By Rex HoggardJanuary 22, 2018, 9:14 pm

Quail Hollow Club - a staple on the PGA Tour since 2003 - debuted as a longer, tougher version of itself at last year’s PGA Championship, receiving mixed reviews from players.

The course played to a lengthened 7,600 yards at last year’s PGA and a 73.46 stroke average, the toughest course in relation to par on Tour in 2017. As a result, it left some players less than excited to return to the Charlotte, N.C.-area layout later this spring for the Wells Fargo Championship.

It’s that lack of enthusiasm that led officials at Quail Hollow to send a video to players saying, essentially, that the course players have lauded for years will be back in May.

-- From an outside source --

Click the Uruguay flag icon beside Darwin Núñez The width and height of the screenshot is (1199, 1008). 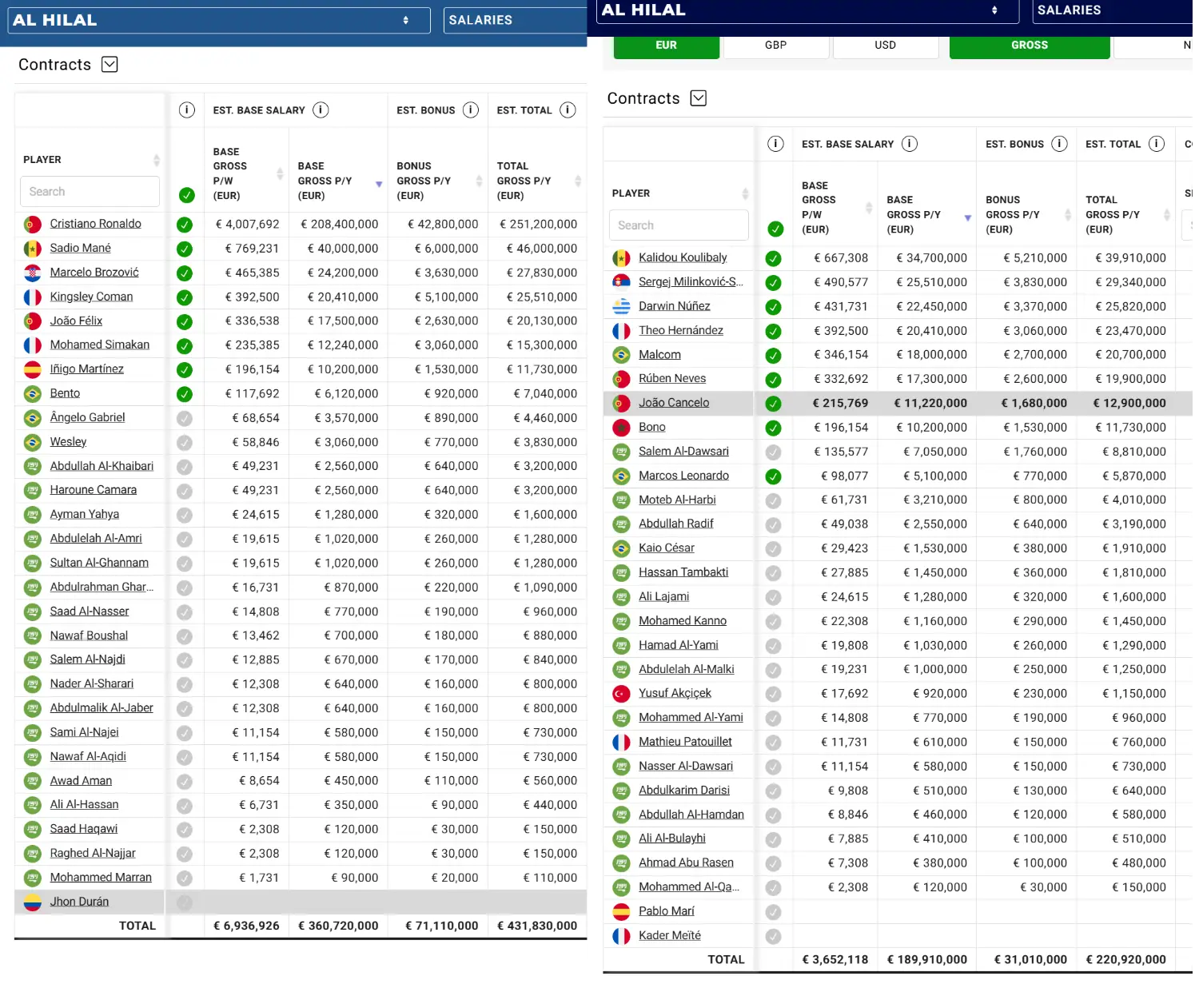pos(621,307)
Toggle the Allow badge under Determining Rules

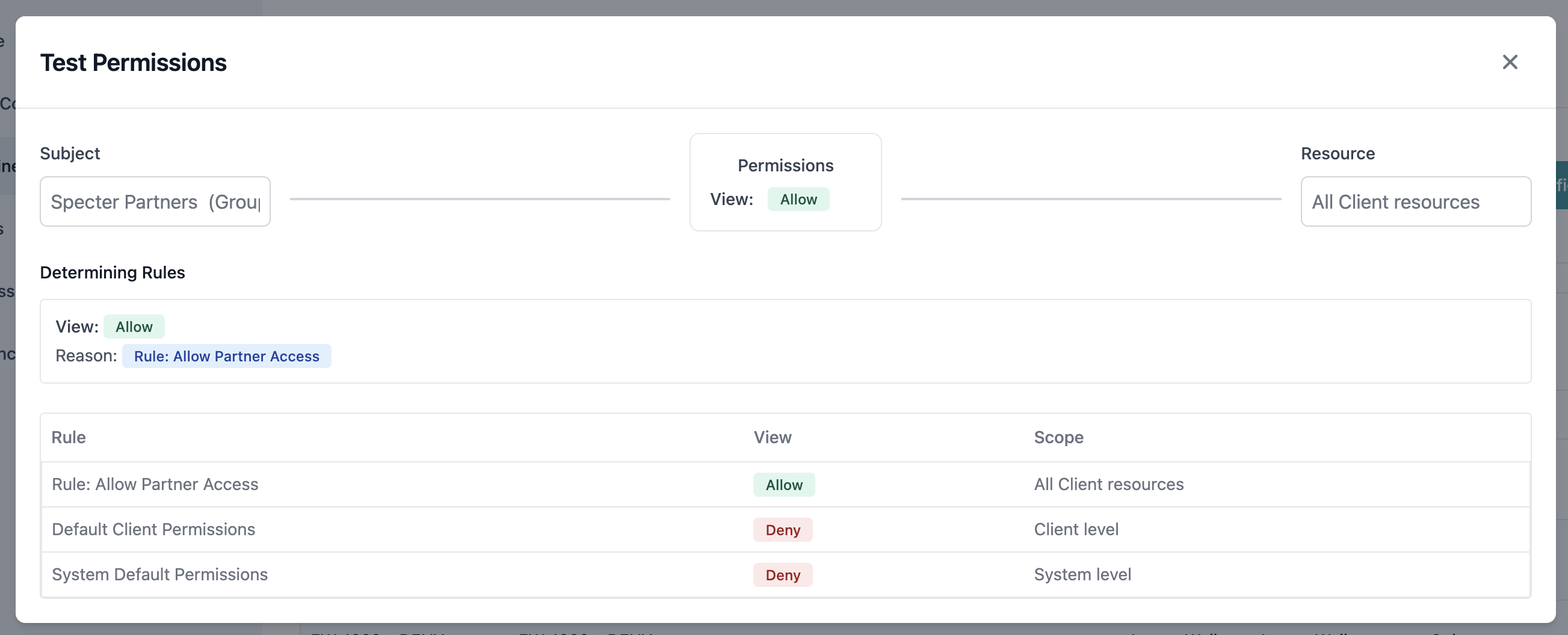click(134, 327)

The video, which includes Quail Hollow president Johnny Harris and runs nearly five minutes, begins with an explanation of how the first hole, which played as a 524-yard par 4 at the PGA, will play much shorter at the Wells Fargo Championship.

“I had a number of my friends who were playing in the tournament tell me that tee was better suited as a lemonade stand,” Harris joked of the new tee box on the fourth hole. “I doubt we’ll ever see that tee used again in competition.”

Harris also explained that the greens, which became too fast for some, will be “softer” for this year’s Wells Fargo Championship.